38 million people are at risk of starving to death in Africa, due to colossal mismanagement by their governments and the international community, claims a UN report presented to the Security Council on Tuesday.
James Morris, the Executive Director of the United Nations World Food Programme (WFP), declared in his statement to the Security Council that starvation is “not inevitable” but to take measures to prevent is would require “difficult political choices both by the governments of the African states themselves and by the international community.
Due to a lack of funding, the WFP is acting as an emergency supplier of food in stop-gap operations, rather than its original intention, an organism to direct long-term policies of investment in agricultural products and developing strategies in international trading to help the poorer nations finance their own projects.
The causes outlined in the UN report are stated as being climate change, AIDS, which has deprived rural areas of many workers, ethnic and political violence and overstretched economic systems. What is needed is sustained funding from the international community as a whole and the development of long-term projects to help Africa feed itself. At present, too much emphasis is placed on the USA, which last year provided 62% of all the world’s food aid programmes.
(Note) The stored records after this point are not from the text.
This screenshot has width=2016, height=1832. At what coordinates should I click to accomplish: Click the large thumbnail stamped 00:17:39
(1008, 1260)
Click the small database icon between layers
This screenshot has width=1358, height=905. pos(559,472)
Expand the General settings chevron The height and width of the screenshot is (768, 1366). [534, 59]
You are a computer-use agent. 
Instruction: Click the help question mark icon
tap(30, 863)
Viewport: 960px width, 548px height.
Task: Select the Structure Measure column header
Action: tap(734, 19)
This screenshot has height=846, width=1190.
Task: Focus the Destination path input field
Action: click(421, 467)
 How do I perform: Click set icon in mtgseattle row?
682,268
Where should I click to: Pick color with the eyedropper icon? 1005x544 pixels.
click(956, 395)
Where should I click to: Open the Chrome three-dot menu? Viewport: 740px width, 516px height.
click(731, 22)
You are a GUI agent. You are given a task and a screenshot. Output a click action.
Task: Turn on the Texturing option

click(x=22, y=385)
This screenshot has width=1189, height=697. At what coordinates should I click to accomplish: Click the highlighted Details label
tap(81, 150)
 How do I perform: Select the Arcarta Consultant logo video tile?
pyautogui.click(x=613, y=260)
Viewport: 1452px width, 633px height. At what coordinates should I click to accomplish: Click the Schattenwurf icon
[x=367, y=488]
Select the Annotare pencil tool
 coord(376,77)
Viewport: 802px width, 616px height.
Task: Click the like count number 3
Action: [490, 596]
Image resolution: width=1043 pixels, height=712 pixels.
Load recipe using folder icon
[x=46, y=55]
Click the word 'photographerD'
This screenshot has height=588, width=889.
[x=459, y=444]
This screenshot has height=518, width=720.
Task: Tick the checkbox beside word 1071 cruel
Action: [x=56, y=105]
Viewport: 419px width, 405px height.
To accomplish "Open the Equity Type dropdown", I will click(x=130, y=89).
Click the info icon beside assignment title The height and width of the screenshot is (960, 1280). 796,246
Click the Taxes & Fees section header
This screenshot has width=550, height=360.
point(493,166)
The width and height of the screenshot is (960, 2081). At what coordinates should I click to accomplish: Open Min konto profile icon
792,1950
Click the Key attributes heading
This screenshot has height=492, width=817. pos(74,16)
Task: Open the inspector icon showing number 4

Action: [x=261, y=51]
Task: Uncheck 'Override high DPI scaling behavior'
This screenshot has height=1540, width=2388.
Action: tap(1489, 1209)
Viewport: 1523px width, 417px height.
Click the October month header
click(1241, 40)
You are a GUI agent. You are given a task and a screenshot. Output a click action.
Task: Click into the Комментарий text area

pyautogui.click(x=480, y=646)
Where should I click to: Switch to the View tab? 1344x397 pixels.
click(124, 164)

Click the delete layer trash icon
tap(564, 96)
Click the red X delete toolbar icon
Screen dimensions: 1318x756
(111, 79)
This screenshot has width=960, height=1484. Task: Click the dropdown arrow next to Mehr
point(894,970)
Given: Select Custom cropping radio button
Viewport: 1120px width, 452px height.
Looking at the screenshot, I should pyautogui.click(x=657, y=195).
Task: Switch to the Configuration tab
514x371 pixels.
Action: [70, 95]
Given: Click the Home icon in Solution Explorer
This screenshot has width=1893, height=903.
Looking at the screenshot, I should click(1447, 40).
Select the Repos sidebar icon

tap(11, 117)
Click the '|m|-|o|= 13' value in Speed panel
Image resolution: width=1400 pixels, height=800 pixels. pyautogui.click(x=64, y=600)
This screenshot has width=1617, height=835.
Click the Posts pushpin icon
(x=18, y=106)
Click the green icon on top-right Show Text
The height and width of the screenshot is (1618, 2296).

To date, the WFP has received just over half of the 511 m. USD needed to finance Africa’s immediate food requirements. While the developed world continues its practice of food subsidies, enabling rich farmers to carry on producing food at low costs, while imposing tariffs on foreign goods, the farmers from poorer countries will never have the chance to market their products on a sustainable level, providing a constant supply of wealth to help them invest in development schemes.